Division Chief of Logistics, Northwest Fire District, Tucson, Arizona
Major: Fire Service Technology
Class Year: 2000
Since earning her associate’s degree in Fire Service Technology from Parkland College in 2000, Northwest Fire District Chief of Logistics Cheryl Horvath has served two decades of an illustrious career, highlighted by a high-profile rescue and dedicated promotion of women leadership in the fire/emergency service profession.
Horvath holds a Bachelor of Science in Program Management from the University of Illinois. She began working as a full-time firefighter in Illinois in 1992, serving with Urbana Fire Rescue Service where she was promoted to Company Officer (a position she served in for nine years). She also trained firefighters as a field instructor for the Illinois Fire Service Institute for 15 years.
In 2006, she moved to Arizona, joining Tuscon’s Northwest Fire District and working her way up the ranks. After serving two years in Training and three years in Operations, Horvath was assigned to head the Logistics Division. Logistics units provide crucial support to fire department operations by acquiring and maintaining fire/EMS vehicles, equipment, and facilities. They also procure and distribute the supplies and materials needed for day-to-day fire service functions.
"The Parkland College Fire Service Technology Program provided me with cognitive knowledge, adding depth to my fire service training and preparing for these promotional opportunities," she said. "The American fire service embraces degree programs as important steps in officer professional development, and Parkland's program compliments that effort."

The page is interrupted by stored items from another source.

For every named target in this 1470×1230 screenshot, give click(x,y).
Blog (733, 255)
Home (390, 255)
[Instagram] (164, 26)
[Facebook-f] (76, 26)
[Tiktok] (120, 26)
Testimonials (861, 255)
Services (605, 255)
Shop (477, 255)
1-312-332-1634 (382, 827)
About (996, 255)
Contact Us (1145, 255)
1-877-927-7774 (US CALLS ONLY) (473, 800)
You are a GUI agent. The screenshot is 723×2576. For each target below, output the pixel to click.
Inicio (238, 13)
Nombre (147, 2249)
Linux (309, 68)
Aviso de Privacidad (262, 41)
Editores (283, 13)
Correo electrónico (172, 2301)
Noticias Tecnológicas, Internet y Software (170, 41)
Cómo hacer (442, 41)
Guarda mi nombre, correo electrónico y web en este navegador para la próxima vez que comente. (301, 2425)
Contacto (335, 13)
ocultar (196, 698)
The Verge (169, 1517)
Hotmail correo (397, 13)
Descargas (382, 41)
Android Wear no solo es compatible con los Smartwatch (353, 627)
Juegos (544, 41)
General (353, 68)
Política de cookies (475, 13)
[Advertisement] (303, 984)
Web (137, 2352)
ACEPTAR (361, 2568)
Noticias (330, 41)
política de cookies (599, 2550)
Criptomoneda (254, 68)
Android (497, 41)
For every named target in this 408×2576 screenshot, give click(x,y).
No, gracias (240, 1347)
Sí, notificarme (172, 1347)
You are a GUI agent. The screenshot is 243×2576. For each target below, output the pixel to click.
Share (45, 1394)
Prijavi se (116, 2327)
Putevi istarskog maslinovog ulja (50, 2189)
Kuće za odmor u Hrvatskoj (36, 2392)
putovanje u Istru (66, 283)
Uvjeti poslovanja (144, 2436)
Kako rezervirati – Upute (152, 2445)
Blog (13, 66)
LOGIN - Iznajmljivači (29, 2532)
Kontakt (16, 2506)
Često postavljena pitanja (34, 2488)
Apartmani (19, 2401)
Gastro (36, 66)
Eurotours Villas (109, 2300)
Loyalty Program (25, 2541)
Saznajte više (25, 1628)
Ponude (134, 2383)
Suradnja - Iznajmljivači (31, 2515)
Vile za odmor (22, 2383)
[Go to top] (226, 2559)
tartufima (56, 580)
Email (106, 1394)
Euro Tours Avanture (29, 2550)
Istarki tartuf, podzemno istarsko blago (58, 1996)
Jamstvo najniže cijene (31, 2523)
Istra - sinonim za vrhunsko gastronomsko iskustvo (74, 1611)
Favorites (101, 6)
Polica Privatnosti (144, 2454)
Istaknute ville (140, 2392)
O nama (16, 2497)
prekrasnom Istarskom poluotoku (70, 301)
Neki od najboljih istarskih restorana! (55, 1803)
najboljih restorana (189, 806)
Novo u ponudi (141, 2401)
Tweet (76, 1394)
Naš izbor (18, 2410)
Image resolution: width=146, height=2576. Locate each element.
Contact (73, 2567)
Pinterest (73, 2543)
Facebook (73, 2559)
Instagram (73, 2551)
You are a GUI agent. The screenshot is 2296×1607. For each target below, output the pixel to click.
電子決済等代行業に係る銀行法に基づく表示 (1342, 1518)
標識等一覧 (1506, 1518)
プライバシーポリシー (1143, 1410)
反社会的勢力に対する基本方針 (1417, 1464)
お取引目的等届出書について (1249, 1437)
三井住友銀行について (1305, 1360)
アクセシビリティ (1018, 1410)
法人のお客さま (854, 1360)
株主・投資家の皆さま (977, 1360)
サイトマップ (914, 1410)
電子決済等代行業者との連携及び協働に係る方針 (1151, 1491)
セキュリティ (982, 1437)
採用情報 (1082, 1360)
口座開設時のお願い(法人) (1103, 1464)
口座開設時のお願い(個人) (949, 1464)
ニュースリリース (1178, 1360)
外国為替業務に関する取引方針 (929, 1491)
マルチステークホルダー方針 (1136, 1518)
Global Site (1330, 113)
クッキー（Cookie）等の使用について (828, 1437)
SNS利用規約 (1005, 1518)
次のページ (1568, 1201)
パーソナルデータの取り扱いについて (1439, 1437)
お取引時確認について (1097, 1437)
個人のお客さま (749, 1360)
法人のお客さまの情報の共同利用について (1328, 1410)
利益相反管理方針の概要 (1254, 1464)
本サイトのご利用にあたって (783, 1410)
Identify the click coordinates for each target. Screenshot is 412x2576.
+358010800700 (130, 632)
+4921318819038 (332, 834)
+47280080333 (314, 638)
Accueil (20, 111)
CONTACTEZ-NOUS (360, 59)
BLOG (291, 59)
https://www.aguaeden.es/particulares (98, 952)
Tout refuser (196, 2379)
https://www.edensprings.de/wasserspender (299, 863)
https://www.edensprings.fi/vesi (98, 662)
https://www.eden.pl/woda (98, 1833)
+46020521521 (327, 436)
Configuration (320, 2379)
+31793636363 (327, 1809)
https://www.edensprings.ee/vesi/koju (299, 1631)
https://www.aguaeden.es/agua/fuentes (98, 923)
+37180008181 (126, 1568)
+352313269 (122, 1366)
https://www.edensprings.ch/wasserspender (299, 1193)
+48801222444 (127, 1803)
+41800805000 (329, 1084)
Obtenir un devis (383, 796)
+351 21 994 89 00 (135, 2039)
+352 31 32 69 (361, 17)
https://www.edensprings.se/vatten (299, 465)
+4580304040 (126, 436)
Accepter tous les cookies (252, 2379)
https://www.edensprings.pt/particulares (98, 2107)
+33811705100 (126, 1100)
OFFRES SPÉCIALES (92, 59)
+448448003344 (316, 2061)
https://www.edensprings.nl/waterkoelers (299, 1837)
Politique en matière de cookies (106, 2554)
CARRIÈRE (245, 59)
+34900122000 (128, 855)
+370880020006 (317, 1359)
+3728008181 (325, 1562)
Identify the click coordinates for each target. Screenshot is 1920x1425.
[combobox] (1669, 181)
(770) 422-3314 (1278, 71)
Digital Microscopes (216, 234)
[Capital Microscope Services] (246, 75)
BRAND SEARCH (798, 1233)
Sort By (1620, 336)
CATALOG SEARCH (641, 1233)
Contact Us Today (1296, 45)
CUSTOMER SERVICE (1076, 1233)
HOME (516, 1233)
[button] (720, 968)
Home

The Northwest Fire District, an internationally accredited fire service agency, operates 11 fire stations, covers a response area of 140 square miles, and serves a population of 120,000. NWFD was the first responding fire/EMS agency to the January 8, 2011 shootings in Tucson involving then-U.S. Rep. Gabrielle Giffords. The district’s firefighters provided lifesaving ALS care to 13 shooting victims, who all survived the tragedy.
A strong proponent of women as firefighters, Chief Horvath is past president of the board of trustees for the International Association of Women in Fire and Emergency Services (www.i-women.org
). She receives “phone calls, emails, and Facebook messages from women all over the world, asking for guidance and advice” on firefighter issues and pursuits. For the past five summers, she has worked with other local women firefighters to coordinate a fire camp in Tucson for high school girls age 13 to 17. The camp, initially funded through a grant from the Women’s Foundation of Southern Arizona, is sponsored by Northwest Fire District, Tucson Fire Department, and the Saguaro Girl Scout Council. Camp Fury is a national program available through local Girl Scout councils.
Chief Horvath is a member of the International Association of Fire Chiefs-Fire Rescue International, where she serves on the Program Planning Committee. She also serves on the Sahuaro Girl Scout Council Board of Directors; as a board member on the January 8th Memorial Foundation; and on the Imagine Greater Tucson Leadership Council. She was the recipient of the 2010 YWCA Women on the Move Award for her service to the greater Tucson community.
This lifelong learner is currently pursuing in a master’s degree in public administration from Anna Maria College.